The news was first reported in Adweek and The Wall Street Journal and we’ve confirmed it with Facebook. In an emailed statement, Vice President of Monetization Product Marketing Matt Idema suggested that this is part of Facebook’s shift to mobile (in its most recent earnings report, mobile accounted for 82 percent of Facebook’s ad revenue). He said:
Mobile is now a necessary component of effective marketing campaigns, and Facebook is helping millions of businesses understand their customers’ purchase path across devices. Dynamic Ads and Custom Audiences have mobile at their core and are delivering excellent results for businesses, so Facebook Exchange spending has shifted towards those solutions. This is about giving people more relevant ads and marketers more effective formats, especially in an increasingly mobile world. Our ads API is open to all developers so they can innovate on our platform and build great ad experiences for brands and their customers.

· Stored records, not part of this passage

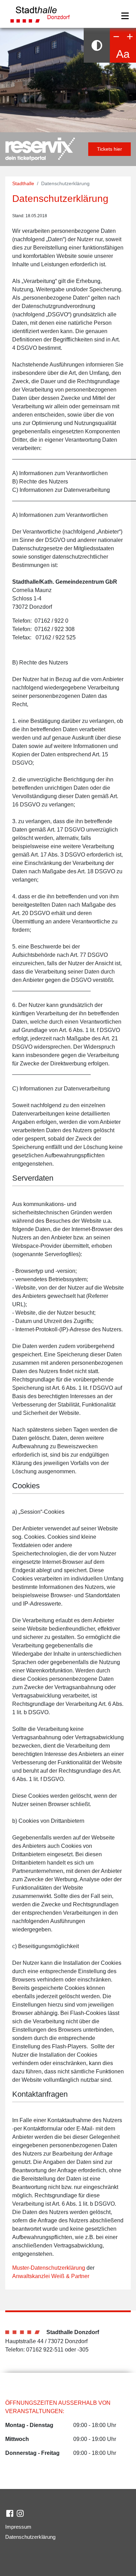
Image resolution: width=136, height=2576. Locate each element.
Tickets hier (109, 149)
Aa (123, 54)
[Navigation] (125, 15)
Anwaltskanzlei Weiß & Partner (50, 2276)
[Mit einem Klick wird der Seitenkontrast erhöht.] (97, 45)
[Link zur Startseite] (40, 13)
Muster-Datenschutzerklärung (48, 2268)
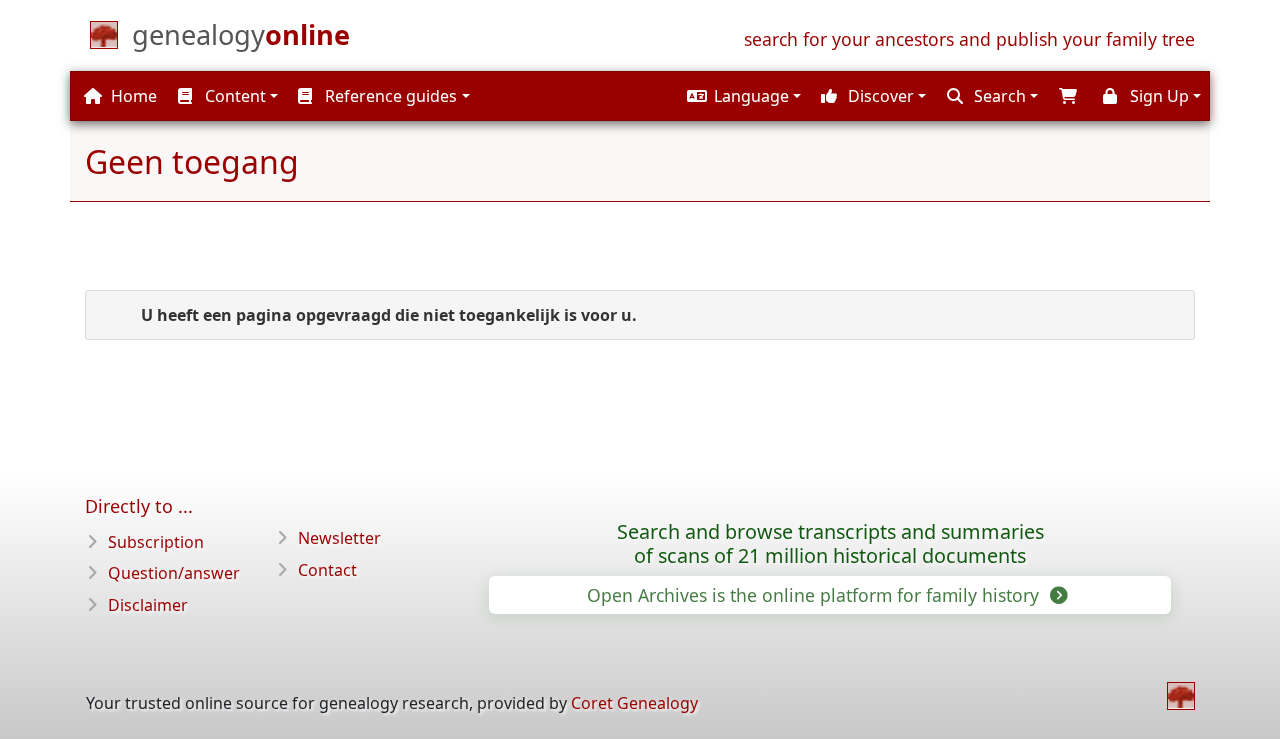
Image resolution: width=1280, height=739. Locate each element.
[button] (741, 96)
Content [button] (233, 96)
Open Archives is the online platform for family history (815, 595)
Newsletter (339, 538)
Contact (327, 570)
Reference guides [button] (389, 96)
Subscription (156, 542)
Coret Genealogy (634, 703)
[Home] (1181, 696)
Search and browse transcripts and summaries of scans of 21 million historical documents (830, 544)
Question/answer (174, 573)
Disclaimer (148, 605)
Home (132, 96)
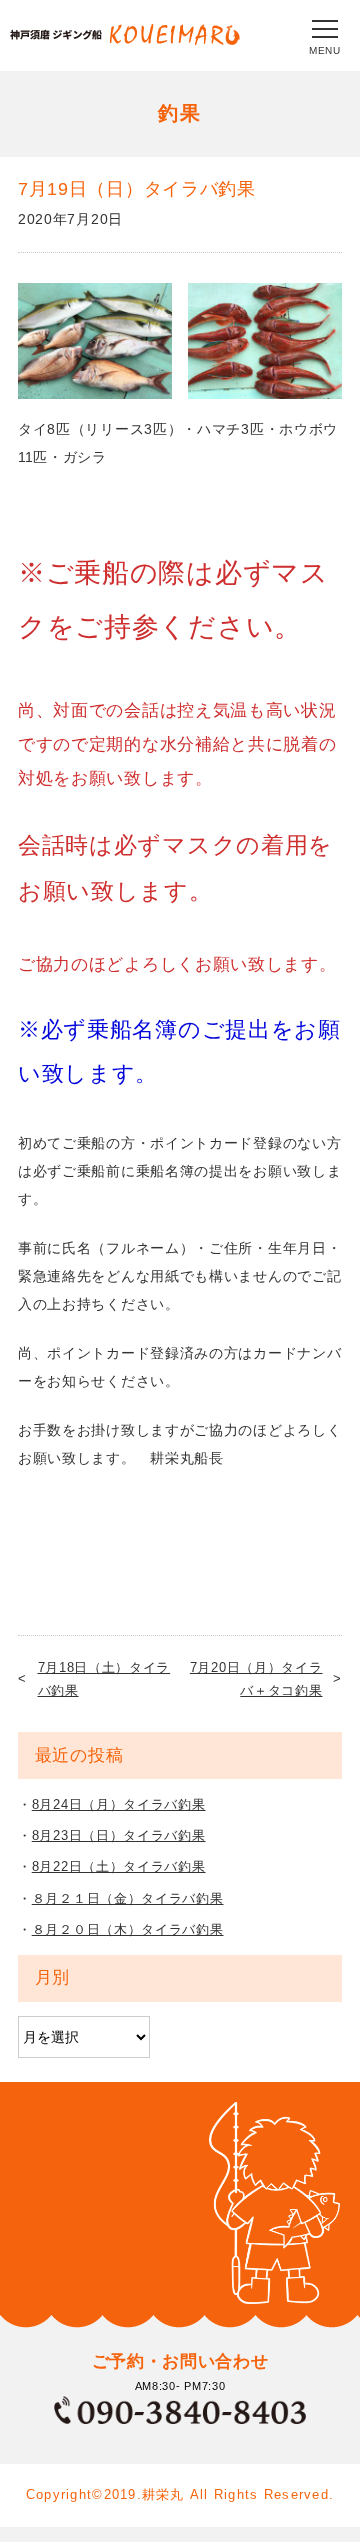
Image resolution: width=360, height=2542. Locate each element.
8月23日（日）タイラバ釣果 (119, 1835)
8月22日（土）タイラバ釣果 (119, 1866)
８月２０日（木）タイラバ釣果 (128, 1929)
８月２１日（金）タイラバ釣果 (128, 1898)
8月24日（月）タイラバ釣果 (119, 1804)
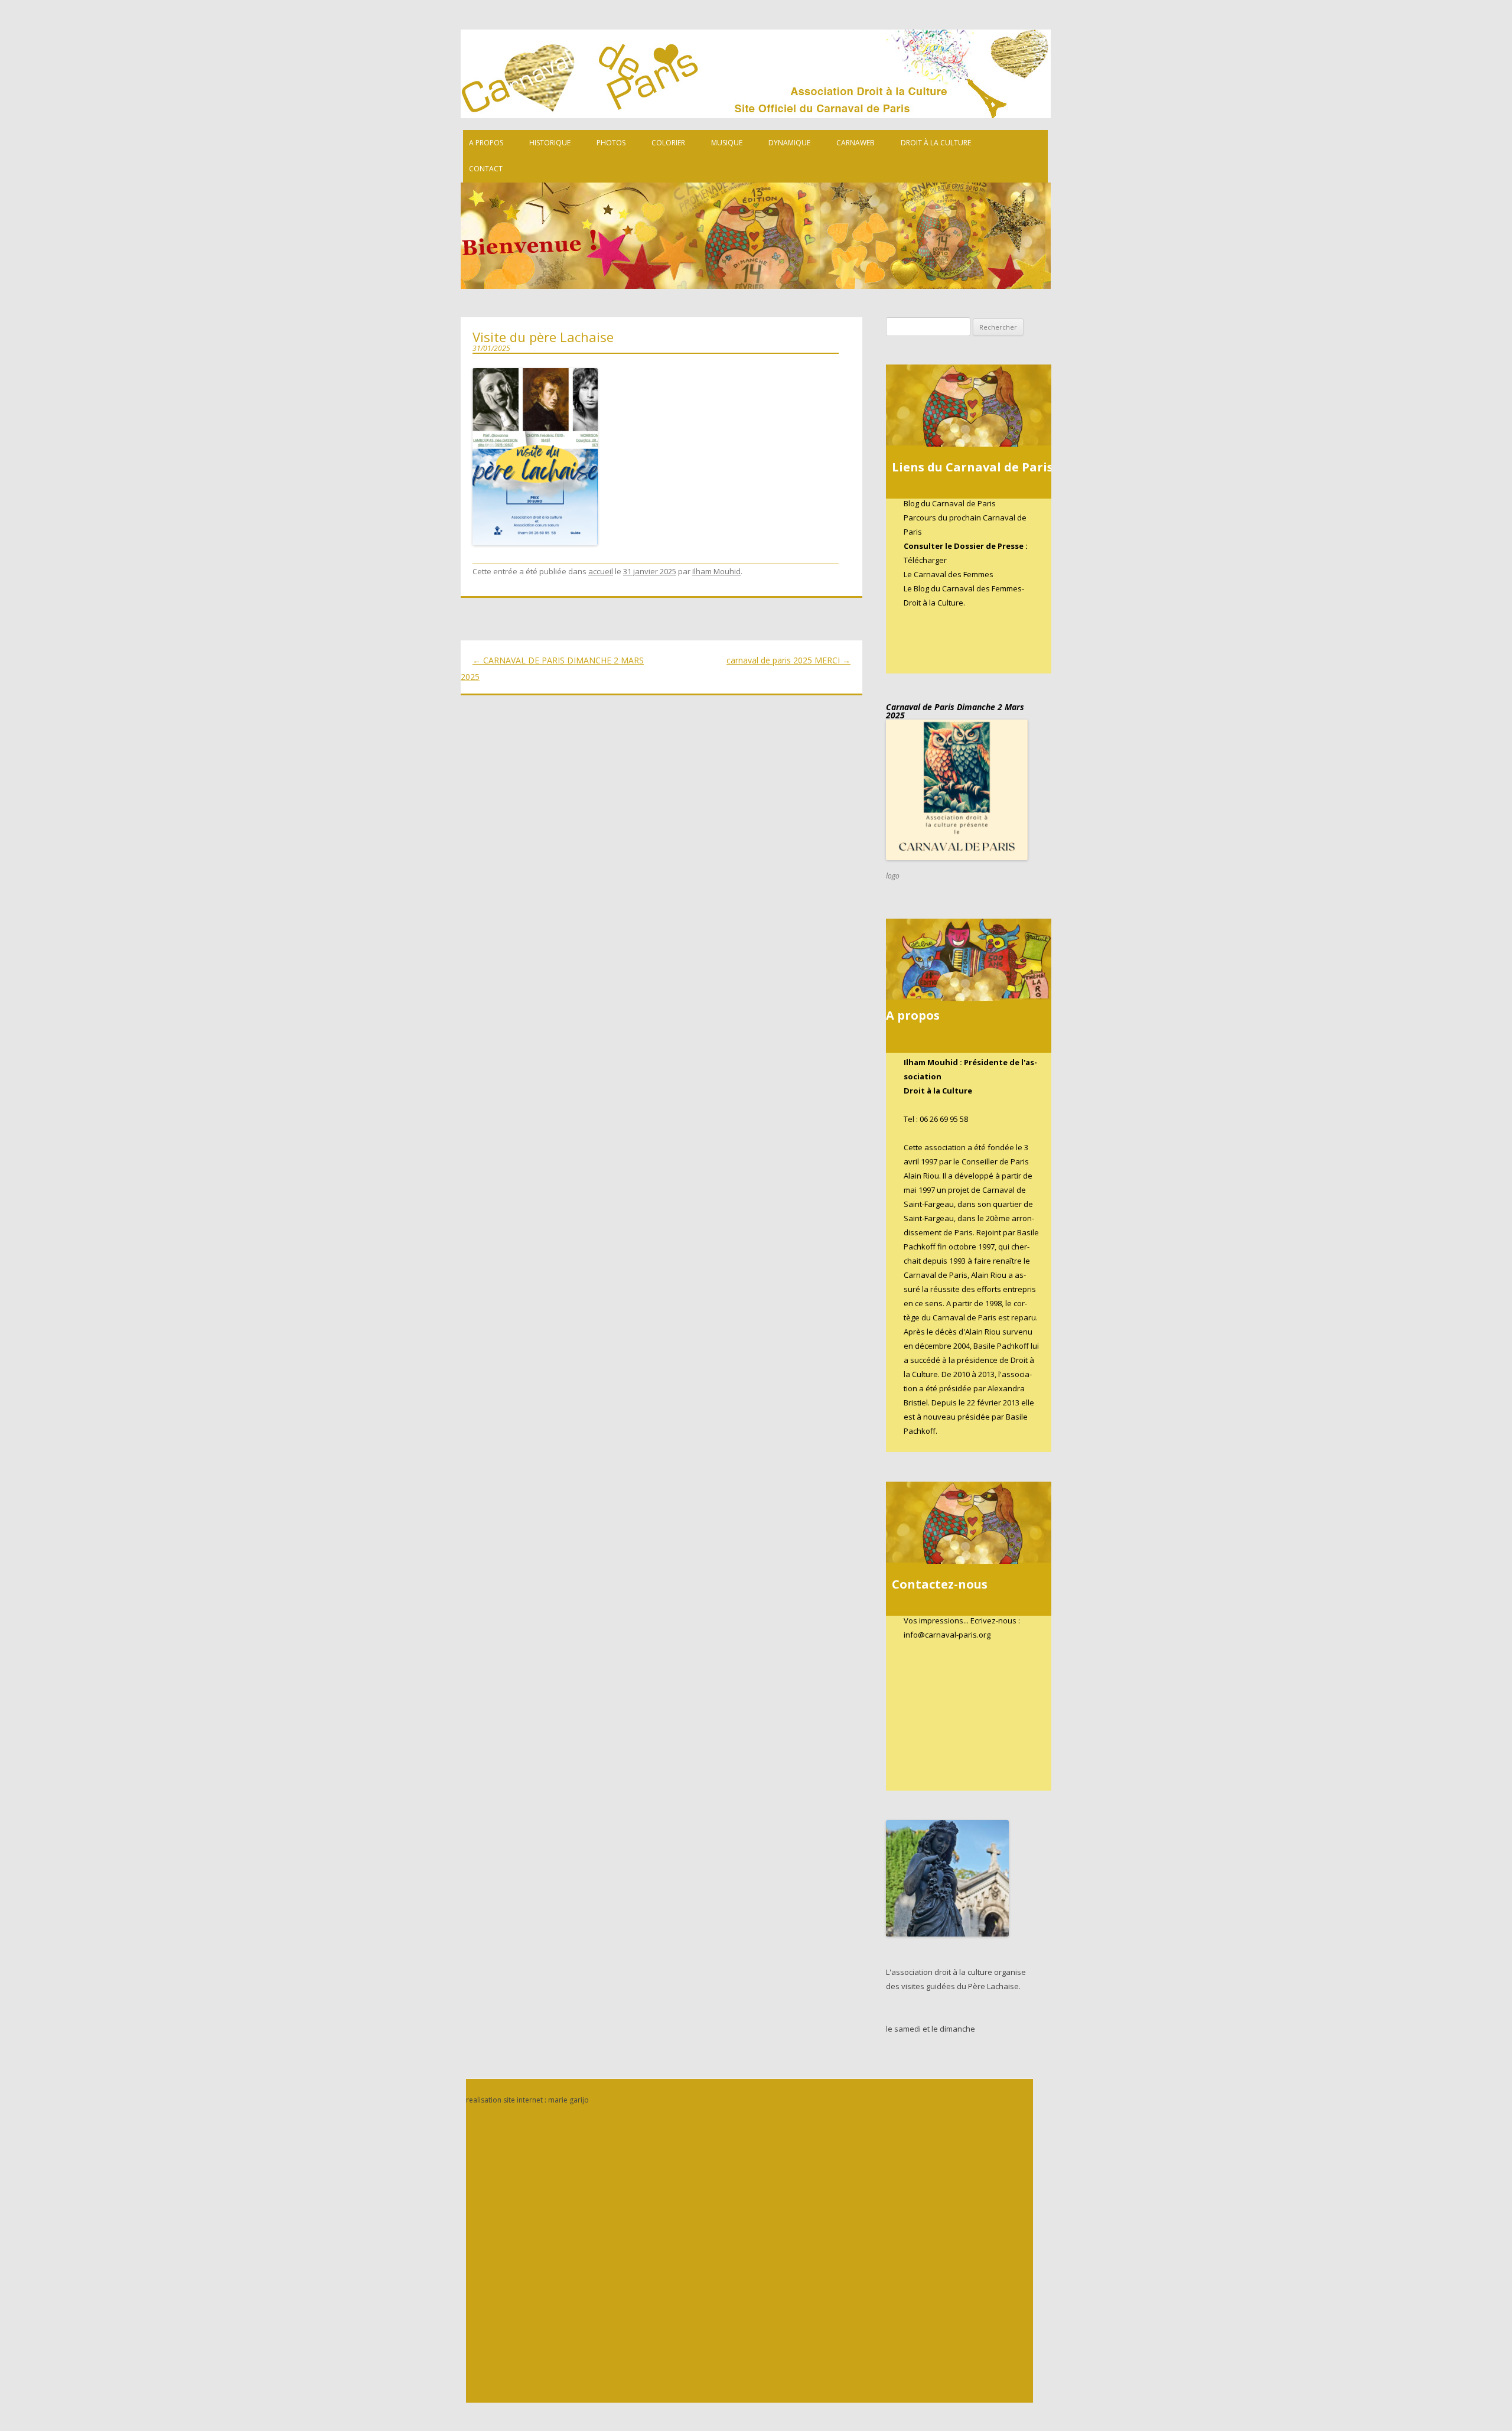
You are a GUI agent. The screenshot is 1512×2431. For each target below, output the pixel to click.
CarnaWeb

Facebook launched FBX back in 2012, but its focus seemed to have shifted away from the exchange in recent years.
Antonio Garcia-Martinez, a former Facebook product manager who helped build FBX (and author of a forthcoming Silicon Valley memoir), likened the move to “Goldman Sachs saying it won’t do high-frequency trading.”
“Whatever happens with FBX, Facebook will have an exchange again at some point, when they’ve lost the leverage needed to maintain a walled garden of clunky ads technology,” Garcia-Martinez wrote. “They’ll just launch it as if FBX never existed, and make it seem like it was part of the plan all along.”